Comcast expects to close the joint venture by the end of the month, David Cohen, evp of Comcast, said in a telephone call with press and investors. Once the deal closes, the joint venture will be called NBC Universal.
As expected, only one of the five FCC commissioners dissented. Despite all the conditions made on the approval, it wasn't enough for commissioner Michael Copps, who has made no secret of his opposition to increasing media consolidation. "It confers too much power in one company's hands," said Copps in his dissenting statement.
The Department of Justice, which has been working with the FCC, also approved the deal with conditions, some of which mirror the conditions imposed by the FCC. To give the conditions teeth, the antitrust division of the DOJ filed a civil lawsuit in the U.S. District Court for the District of Columbia, to block the formation of the joint venture unless the company accepts the consent decree.
Most of the conditions detailed by the FCC and the DOJ have been reported in the press since chairman Julius Genachowski circulated the draft order on Dec. 23. None of the conditions require Comcast to divest any assets of the joint venture.
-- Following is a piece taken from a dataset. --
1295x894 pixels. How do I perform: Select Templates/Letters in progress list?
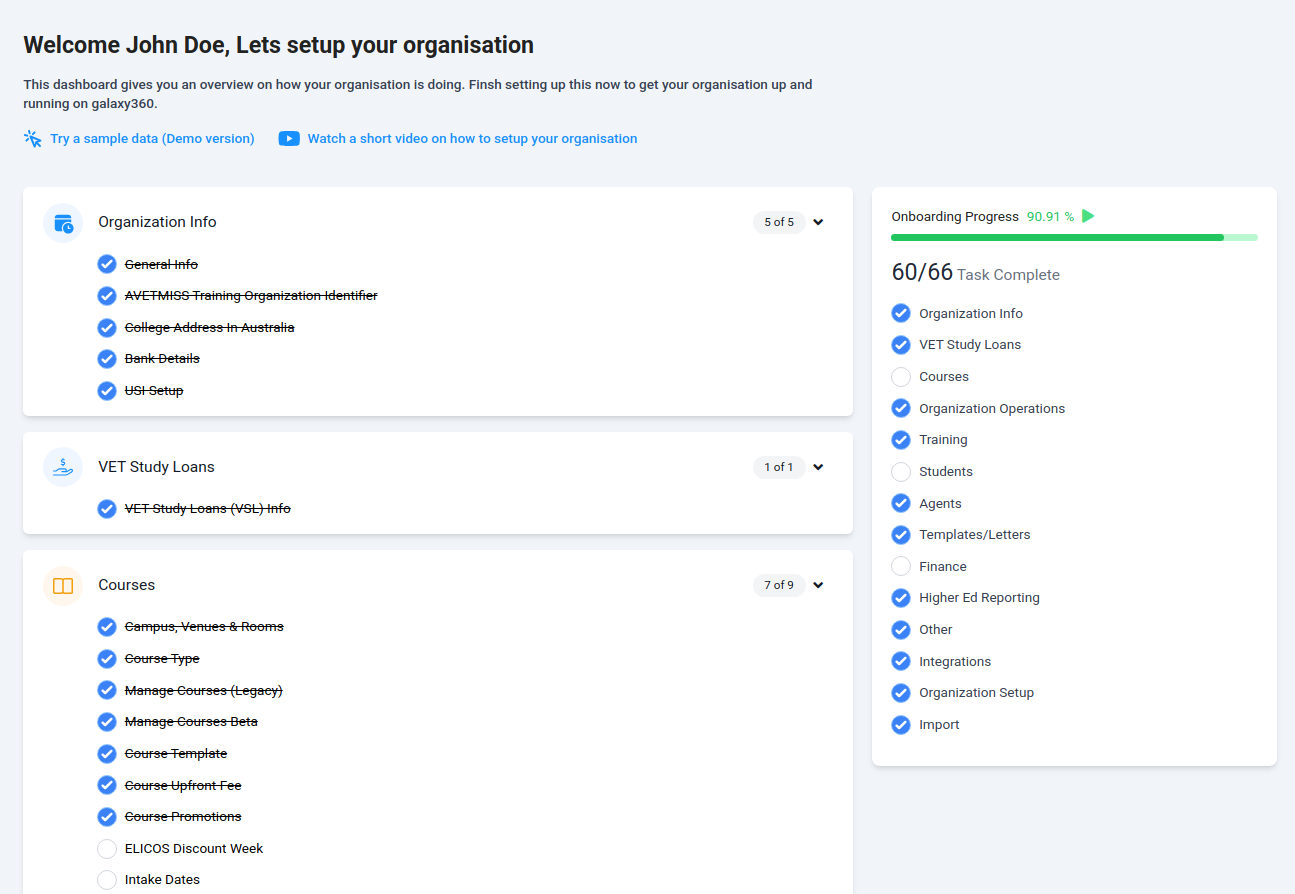coord(974,535)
However, the DOJ required the joint venture to relinquish its management rights in Hulu, which will require Comcast to exit the board of directors and forgo any voting rights, making it a passive, purely economic investor.
The conditions call for Comcast to further video competition by agreeing to open Internet requirements, akin to the FCC's recently passed net neutrality rules that prevent Internet service providers from blocking or discriminating against lawful content. It also must increase local news; expand ethnic and children's programming; and offer inexpensive broadband services to low-income Americans and schools. Many of the conditions were already well-publicized commitments Comcast made as the deal was being reviewed.
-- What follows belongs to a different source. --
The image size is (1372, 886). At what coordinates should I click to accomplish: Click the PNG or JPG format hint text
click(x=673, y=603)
"There is nothing in this collection of conditions that would change the financials of the company," said Comcast's Cohen. "All of the commitments we have made, and conditions that we have agreed to, are wholly consistent with the manner in which we have always intended to conduct the Comcast and NBC Universal businesses. None of them will prevent us from executing on our business plans or will impair the competitiveness of any of our businesses."